Ibu mengusap punggung gue pelan, dan gue langsung menyalami wanita dan pria paruh baya terlihat seumuran ayah dan ibu sembari tersenyum formalitas yang lebih cocok disebut ringisan, kalau mereka sadar sih. Tapi kayak nya nggak deh. Di samping keduanya ada satu laki-laki, dia pakai atasan kaus polo yang dibalut jaket bawahan nya levis panjang tapi nggak skinny, meski nggak formal tetap sopan lah. Dia menatap ke arah gue, dan gue pun begitu. pandangan kami sama-sama bertemu, namun sepersekian detik langsung gue putus karena pandangan gue terarah lagi pada wanita dan pria paruh baya yang tersenyum lembut ke arah gue.
"Cantik ya, Jeng. Anak mu memang bibit unggul semua."
gue tersenyum masam, iya itu memang terdengar sekali memuji tapi bagi gue? Mana ada punya tubuh semungil gue di bilang bibit unggul?
gue sebisa mungkin mengatur ekspresi wajah, biar tetap terlihat sopan. Nggak mungkin kan gue memutar bola mata malas atau sambil julid di depan orang tua? Bisa-bisa gue di depak dari rumah kalau ketahuan ayah dan ibu
"Anak mu juga tuh, rupawan semua, yang satu nya nggak ikut?" Tanya Ibu. Kami duduk di ruang tamu bersama tamu ibu juga.

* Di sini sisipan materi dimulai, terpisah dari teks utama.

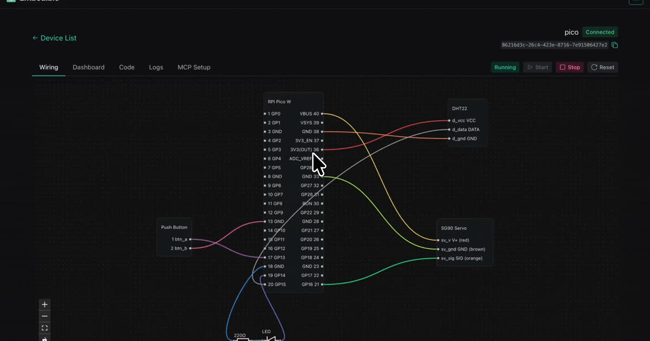
Task: Zoom out the wiring canvas
Action: [45, 316]
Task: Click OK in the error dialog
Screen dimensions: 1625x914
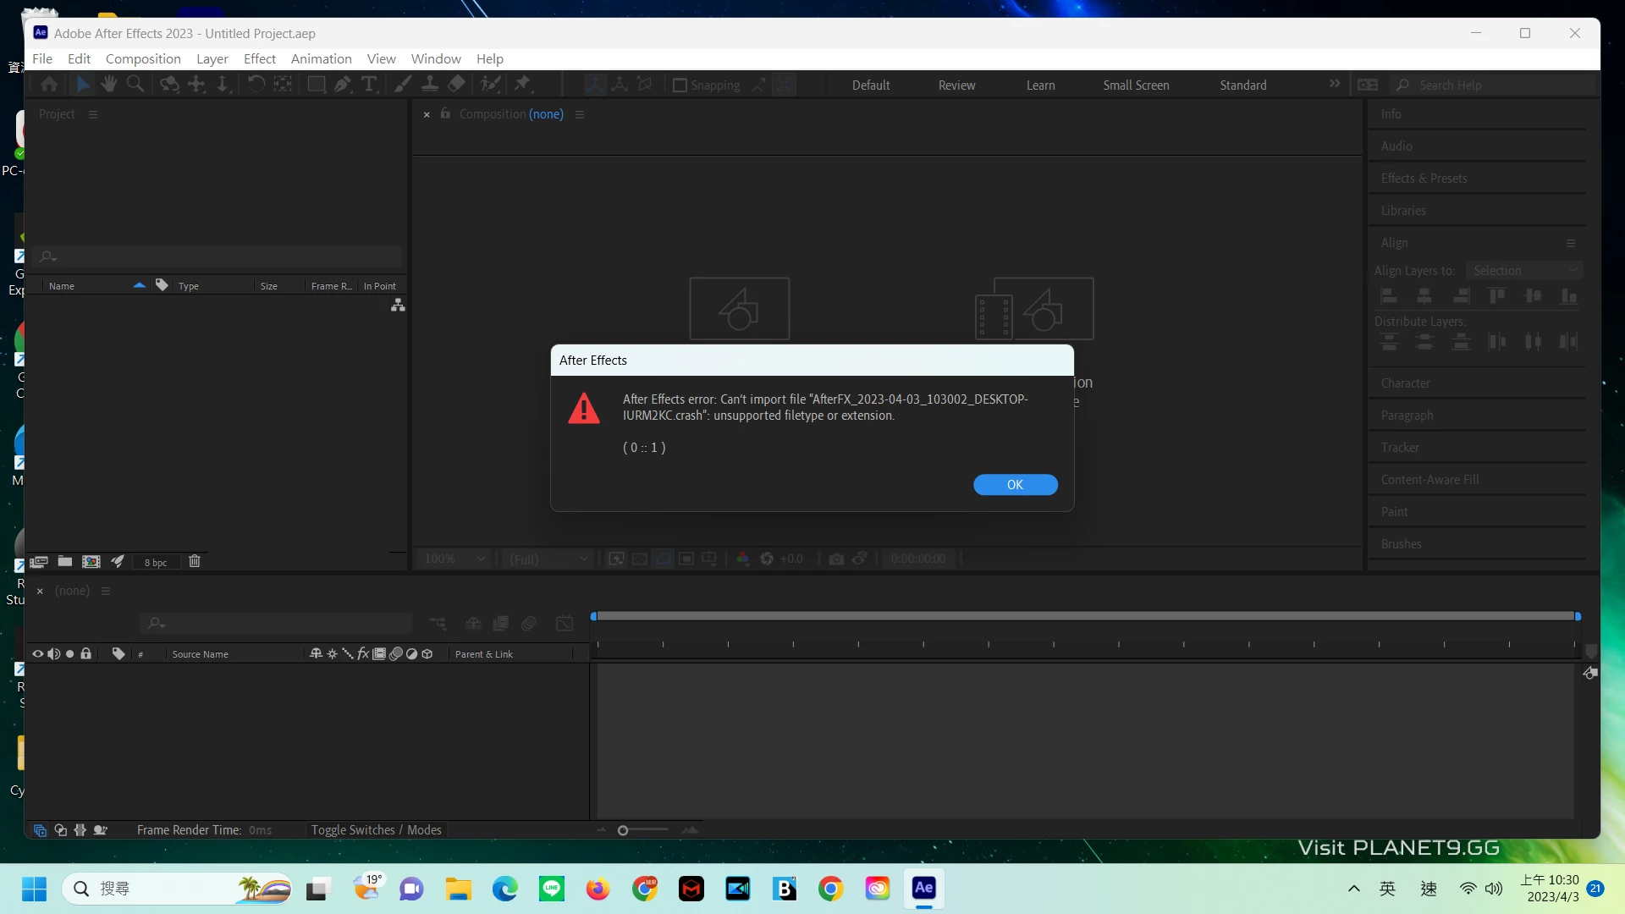Action: pyautogui.click(x=1015, y=484)
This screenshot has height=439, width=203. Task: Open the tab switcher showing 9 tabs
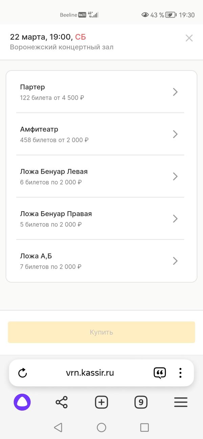pos(141,402)
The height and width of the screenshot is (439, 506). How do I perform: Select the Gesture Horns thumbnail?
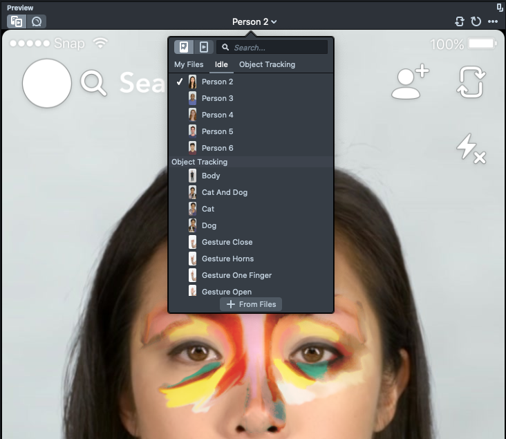tap(193, 259)
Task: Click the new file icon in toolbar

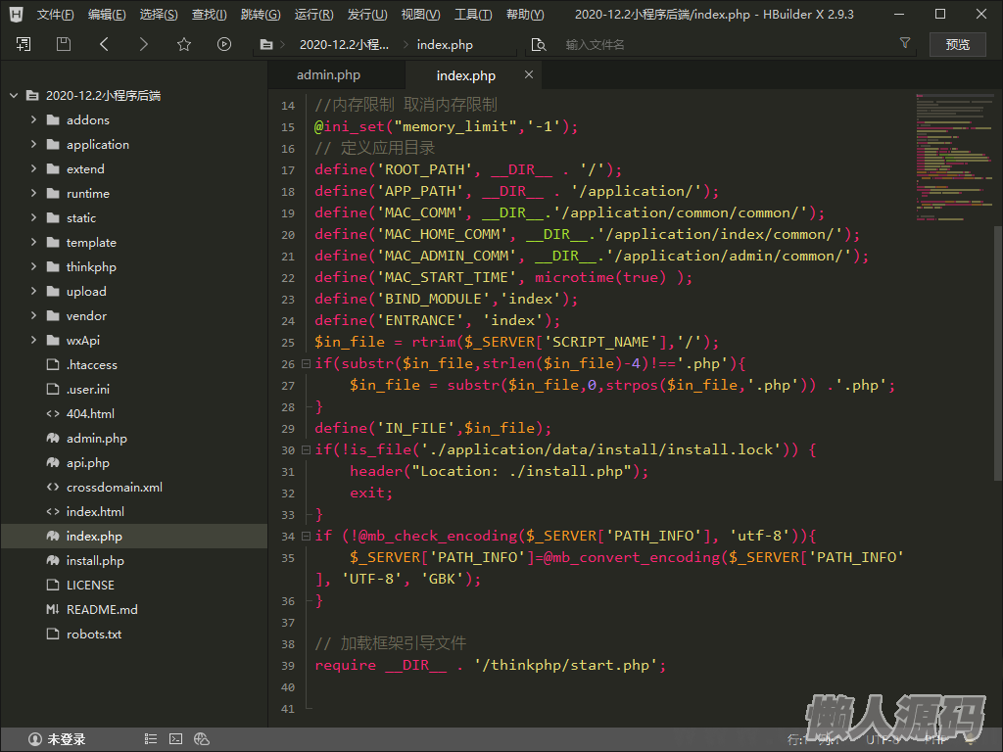Action: click(24, 44)
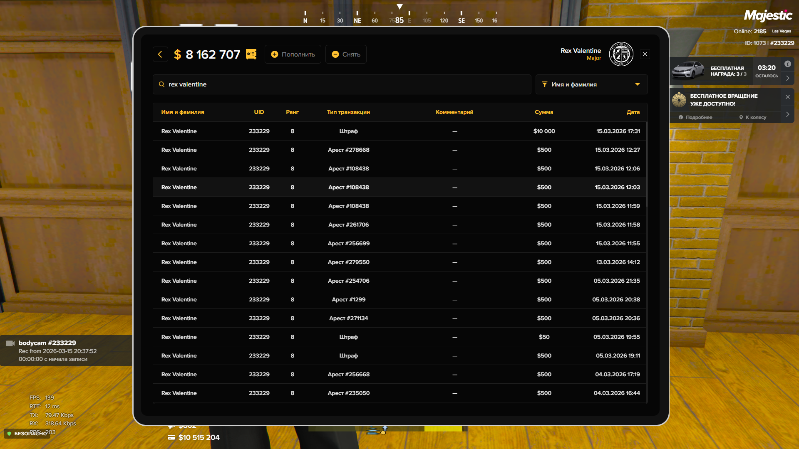Open Подробнее details link

point(695,117)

"Masih di luar negri, betah dan semangat dia melanjutkan studi nya. Tapi nanti menjelang hari-H juga dia pulang." Jelas teman Ibu
"Bagaimana perusahaan mu? Mengalami peningkatan kan, khususnya di bagian saham." Tanya ayah, gue hanya mendengarkan obrolan mereka. Berusaha memahami namun tetap saja otak bebal ini tidak juga mau mengerti.

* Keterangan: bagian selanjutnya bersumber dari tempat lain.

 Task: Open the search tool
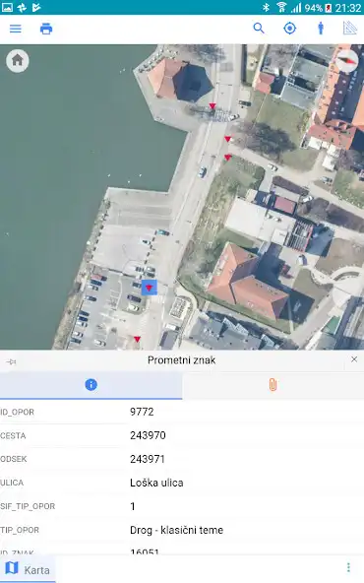click(x=259, y=29)
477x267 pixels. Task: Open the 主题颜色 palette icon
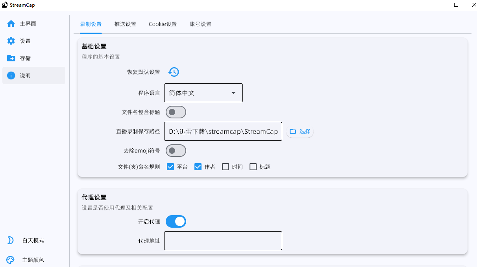[x=11, y=260]
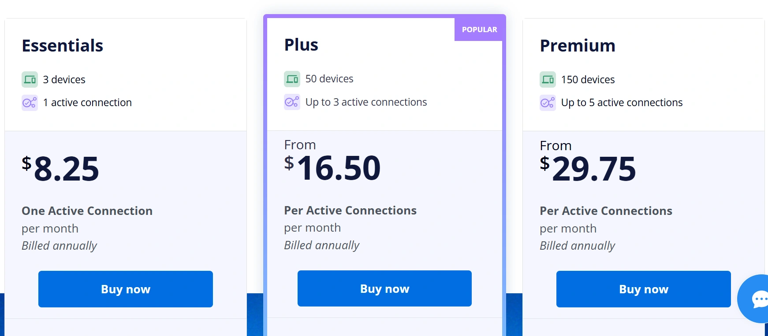
Task: Click the '150 devices' text
Action: (588, 80)
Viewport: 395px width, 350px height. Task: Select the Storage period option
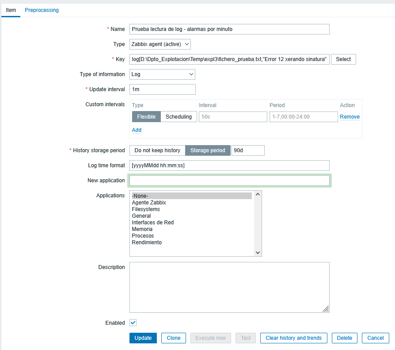tap(208, 150)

Yang gue tau adalah, mereka ini- maksud gue yang gue sebut tamu ibu adalah keluarga Pramatya dengan bermacam bisnis yang tersebar dimana-mana seperti benih tanaman. Mereka membuka cabang usaha dimana-mana dan di berbagai macam bidang. Ada bidang properti, peternakan, makanan, bahkan ke ranah fashion pun ada. Gue terlalu takjub saat ibu menceritakan nya semalam tadi. Kini gue tidak heran bahwa yang ayah dan Pak Pram bicarakan adalah persoalan saham. Gue pernah di jelaskan sedikit mengenai hal tersebut oleh Bang Intang dan sempat mencari tahu nya sendiri lewat google dan membaca buku referensi tentang saham, tidak heran kalau bentuk kediaman keluarga Pramatya seperti istana karena mereka berani memainkan saham dan mendapatkan banyak keuntungan.
Gue benar-benar mulai bosan dan merasa sangat lapar. Bete banget sih asli, ponsel gue juga belum ketemu lagi. Lupa banget naro dimana, gue melirik ke arah Bang Intang yang berada di dekat Kak Gita. Bang Intang mengisyaratkan gue untuk tetap menampilkan senyum dengan jari jempol dan telunjuknya yang di gunakan untuk menarik ke dua sudut bibirnya. Sumpah, receh banget. Bukan cuma senyum yang ada gue malah pengen ketawa ngakak banget. Dasar Bang Intang!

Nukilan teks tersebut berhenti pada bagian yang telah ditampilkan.